I have been dealing with some issues surrounding my relationship. To start with, my boyfriend has been very unavailable. He sleeps in and works late, throwing off the time we have to communicate. It bothers me that he can make time for the things he feels are important; such as clubbing, video games, and basketball at the gym. At first I thought I was just asking for too much from him, seeking too much attention, but isn’t it my right to need his affection? To elevate my issues, I am now beginning to grow attracted to a guy I just started working with. After his begging, I finally agreed to go with him to lunch. We talked and laughed, and he was the perfect gentlemen. He even pulled out my chair! It seemed innocent, but I find myself thinking about him constantly. I don’t want to leave my man for this guy, but somehow, the thought of being catered to, and showered with the attention I am being deprived makes the grass look a lot greener on the other side. What should I do?


Pink Promise says:

Dear “Torn in between the two”,

We as woman do need attention, as the saying goes “what one won’t do another will”. But, when you step out of your relationship knowing that you are unhappy with certain aspects about your relationship and your partner, therein lies another issue you’re going to have to deal with. It is one thing to be unhappy and still do everything in your power to be a good girlfriend. In this case, if the relationship does end, you will be able to say to yourself, “I as a woman did everything in my power to make the relationship work and to keep it going.” The date with the man was not as innocent as you think, more than likely you knew that he may have wanted more than friendship. You were curious so you went on the date with him, and now you’re curiosity allowed something you thought was innocent to turn into something that will either ruin your relationship or make it stronger. You have to weigh the pros and cons of your relationship and it seems like the problem you’re having is “fixable”. Communication is best; tell him the way you are feeling without sounding like the stereotypical nagging girlfriend. Tell him exactly how you feel, its all about “tact”, talk to him when you guys are just chilling. Another way is to “fight fire with fire”, you find some new hobbies of your own, that don’t involve another man.

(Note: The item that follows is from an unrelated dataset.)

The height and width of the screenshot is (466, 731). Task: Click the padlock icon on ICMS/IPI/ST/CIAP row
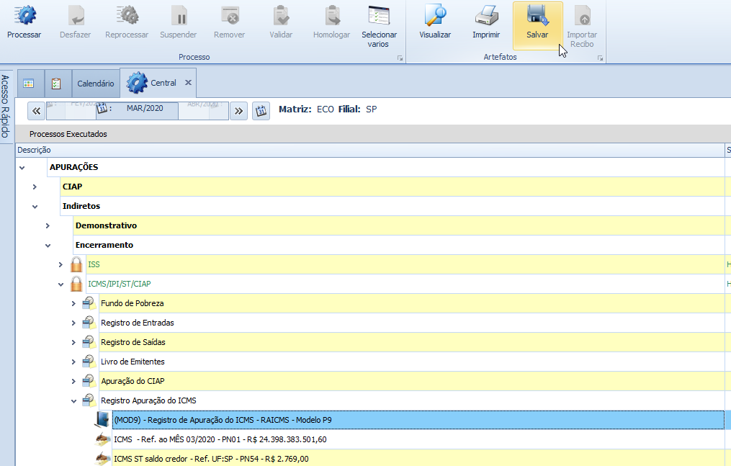pyautogui.click(x=76, y=284)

If he genuinely cares about spending time with you he will more than likely say something about you not being around as often, and when this happens you can tell him exactly how you feel. Make sure you have some solutions that you think will help the problem, because there is no point in complaining if you don’t have any solutions.

P.S Pinky Promise's "everything is o.k in the end, if it's not o.k then it's not the end".